The linear operator represents a deterministic sample from this MC Fisher estimator. To generate different samples, you have to create instances with varying random seed argument.

__init__(model_func: Callable[[Tensor], Tensor], loss_func: MSELoss | CrossEntropyLoss, params: List[Parameter], data: Iterable[Tuple[Tensor | MutableMapping, Tensor]], progressbar: bool = False, check_deterministic: bool = True, seed: int = 2147483647, mc_samples: int = 1, num_data: int | None = None, batch_size_fn: Callable[[MutableMapping], int] | None = None)[source]

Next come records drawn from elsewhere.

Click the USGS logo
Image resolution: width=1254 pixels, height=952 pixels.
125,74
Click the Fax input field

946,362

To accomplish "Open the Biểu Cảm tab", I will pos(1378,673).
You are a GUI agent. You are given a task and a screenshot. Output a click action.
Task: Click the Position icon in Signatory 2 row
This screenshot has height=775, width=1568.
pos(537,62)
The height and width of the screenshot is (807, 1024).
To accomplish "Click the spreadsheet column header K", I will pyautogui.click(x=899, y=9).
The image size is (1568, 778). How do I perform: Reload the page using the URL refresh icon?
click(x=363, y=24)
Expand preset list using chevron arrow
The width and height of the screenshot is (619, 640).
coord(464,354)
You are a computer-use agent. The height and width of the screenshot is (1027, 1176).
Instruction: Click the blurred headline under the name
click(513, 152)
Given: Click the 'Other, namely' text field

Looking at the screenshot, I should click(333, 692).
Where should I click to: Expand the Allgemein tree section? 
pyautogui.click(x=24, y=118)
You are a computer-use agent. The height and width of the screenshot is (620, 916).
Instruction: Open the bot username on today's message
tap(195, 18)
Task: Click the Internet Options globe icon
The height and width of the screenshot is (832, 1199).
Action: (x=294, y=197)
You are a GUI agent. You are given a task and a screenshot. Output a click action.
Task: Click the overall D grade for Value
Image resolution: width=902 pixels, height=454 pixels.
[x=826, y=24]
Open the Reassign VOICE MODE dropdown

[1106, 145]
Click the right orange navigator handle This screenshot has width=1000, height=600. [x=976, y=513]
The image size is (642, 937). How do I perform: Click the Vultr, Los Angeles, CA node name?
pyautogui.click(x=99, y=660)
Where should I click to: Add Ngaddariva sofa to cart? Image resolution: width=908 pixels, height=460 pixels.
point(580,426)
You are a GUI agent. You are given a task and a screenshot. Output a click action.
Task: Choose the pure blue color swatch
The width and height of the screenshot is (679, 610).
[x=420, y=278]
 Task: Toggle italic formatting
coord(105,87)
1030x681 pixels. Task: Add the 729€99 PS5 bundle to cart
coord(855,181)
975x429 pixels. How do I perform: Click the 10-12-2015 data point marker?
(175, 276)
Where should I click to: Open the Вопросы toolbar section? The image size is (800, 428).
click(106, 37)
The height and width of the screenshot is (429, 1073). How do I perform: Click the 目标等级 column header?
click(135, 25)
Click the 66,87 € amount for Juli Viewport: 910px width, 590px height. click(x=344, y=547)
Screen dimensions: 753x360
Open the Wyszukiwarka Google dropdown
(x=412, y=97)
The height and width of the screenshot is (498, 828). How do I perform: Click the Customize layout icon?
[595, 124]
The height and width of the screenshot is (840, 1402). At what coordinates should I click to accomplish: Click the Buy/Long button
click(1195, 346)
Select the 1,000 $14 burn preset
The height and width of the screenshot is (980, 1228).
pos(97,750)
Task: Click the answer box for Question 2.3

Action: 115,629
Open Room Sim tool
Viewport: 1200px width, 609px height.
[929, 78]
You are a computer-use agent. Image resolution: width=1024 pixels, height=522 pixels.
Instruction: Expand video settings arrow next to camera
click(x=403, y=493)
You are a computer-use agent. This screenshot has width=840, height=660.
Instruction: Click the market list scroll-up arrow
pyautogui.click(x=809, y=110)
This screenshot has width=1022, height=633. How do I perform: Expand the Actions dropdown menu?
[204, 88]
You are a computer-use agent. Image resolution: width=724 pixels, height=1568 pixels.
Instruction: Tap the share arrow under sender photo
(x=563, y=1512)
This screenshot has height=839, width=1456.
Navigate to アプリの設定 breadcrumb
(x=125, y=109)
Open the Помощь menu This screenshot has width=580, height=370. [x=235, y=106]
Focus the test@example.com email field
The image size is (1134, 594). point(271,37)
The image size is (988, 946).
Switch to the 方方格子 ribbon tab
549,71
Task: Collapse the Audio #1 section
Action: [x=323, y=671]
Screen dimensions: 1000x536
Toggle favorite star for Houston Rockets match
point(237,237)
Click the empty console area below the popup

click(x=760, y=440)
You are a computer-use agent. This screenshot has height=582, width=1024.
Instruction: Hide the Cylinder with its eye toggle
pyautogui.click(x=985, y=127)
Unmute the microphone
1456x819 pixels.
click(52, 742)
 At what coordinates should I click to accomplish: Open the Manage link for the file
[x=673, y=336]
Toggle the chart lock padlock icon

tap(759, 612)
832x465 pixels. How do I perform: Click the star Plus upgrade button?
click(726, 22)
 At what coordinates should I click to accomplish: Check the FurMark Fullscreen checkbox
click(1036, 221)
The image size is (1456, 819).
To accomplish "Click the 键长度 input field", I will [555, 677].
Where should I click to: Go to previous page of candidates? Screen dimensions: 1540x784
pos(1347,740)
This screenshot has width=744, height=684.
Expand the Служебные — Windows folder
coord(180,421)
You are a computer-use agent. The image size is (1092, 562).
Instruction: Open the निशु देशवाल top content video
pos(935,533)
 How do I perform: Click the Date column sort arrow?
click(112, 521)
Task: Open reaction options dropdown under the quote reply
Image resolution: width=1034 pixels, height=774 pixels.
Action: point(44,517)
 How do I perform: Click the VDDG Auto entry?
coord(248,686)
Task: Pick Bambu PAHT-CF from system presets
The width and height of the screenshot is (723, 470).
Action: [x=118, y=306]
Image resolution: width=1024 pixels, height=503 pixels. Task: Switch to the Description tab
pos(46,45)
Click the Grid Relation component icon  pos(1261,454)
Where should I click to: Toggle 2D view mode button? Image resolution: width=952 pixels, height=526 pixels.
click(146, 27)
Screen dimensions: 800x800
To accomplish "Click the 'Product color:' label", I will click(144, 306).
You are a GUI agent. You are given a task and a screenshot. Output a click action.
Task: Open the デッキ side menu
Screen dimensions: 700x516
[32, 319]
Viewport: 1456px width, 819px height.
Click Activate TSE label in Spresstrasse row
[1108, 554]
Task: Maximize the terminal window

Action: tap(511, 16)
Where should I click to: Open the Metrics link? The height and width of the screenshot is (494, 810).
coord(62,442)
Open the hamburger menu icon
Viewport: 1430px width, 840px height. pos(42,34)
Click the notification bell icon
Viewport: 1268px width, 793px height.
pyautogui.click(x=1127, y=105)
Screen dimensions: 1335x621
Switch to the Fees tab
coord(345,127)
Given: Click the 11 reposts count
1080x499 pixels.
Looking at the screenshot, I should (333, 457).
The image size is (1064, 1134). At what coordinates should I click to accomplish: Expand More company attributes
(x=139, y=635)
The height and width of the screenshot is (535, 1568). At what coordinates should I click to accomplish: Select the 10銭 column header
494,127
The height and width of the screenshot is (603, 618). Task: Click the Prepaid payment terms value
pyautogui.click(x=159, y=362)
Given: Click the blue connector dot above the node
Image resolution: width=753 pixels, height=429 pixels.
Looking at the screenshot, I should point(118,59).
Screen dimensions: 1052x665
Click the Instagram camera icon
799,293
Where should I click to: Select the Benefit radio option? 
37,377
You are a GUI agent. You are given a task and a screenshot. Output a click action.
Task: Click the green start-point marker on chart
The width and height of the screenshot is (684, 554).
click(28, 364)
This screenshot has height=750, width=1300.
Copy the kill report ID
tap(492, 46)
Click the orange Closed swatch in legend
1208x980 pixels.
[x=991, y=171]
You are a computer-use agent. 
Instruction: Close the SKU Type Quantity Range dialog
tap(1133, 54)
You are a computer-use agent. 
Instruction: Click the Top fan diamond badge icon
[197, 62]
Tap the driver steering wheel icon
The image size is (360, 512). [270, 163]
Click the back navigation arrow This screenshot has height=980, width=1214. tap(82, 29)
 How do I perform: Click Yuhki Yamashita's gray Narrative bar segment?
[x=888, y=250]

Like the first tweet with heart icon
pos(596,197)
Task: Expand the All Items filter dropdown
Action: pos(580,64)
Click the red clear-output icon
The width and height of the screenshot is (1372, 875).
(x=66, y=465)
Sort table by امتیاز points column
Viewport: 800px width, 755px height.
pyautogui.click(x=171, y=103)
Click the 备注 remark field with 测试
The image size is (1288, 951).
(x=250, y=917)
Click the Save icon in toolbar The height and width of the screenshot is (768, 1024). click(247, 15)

Linear operator for the MC approximation of the Fisher.

Note

f(X; θ) denotes a neural network, parameterized by θ, that maps a mini-batch input X to predictions p. ℓ(p, y) maps the prediction to a loss, using the mini-batch labels y.

Parameters:
  • model_func – A function that maps the mini-batch input X to predictions. Could be a PyTorch module representing a neural network.

  • loss_func – Loss function criterion. Maps predictions and mini-batch labels to a scalar value.

  • params – List of differentiable parameters used by the prediction function.

  • data – Source from which mini-batches can be drawn, for instance a list of mini-batches [(X, y), ...] or a torch DataLoader. Note that X could be a dict or UserDict; this is useful for custom models. In this case, you must (i) specify the batch_size_fn argument, and (ii) take care of preprocessing like X.to(device) inside of your model.forward() function. Due to the sequential internal Monte-Carlo sampling, batches must be presented in the same deterministic order (no shuffling!).

  • progressbar – Show a progressbar during matrix-multiplication. Default: False.

  • check_deterministic – Probe that model and data are deterministic, i.e. that the data does not use drop_last or data augmentation. Also, the model’s forward pass could depend on the order in which mini-batches are presented (BatchNorm, Dropout). Default: True. This is a safeguard, only turn it off if you know what you are doing.

  • seed – Seed used to construct the internal random number generator used to draw samples at the beginning of each matrix-vector product. Default: 2147483647

  • mc_samples – Number of samples to use. Default: 1.

  • num_data – Number of data points. If None, it is inferred from the data at the cost of one traversal through the data loader.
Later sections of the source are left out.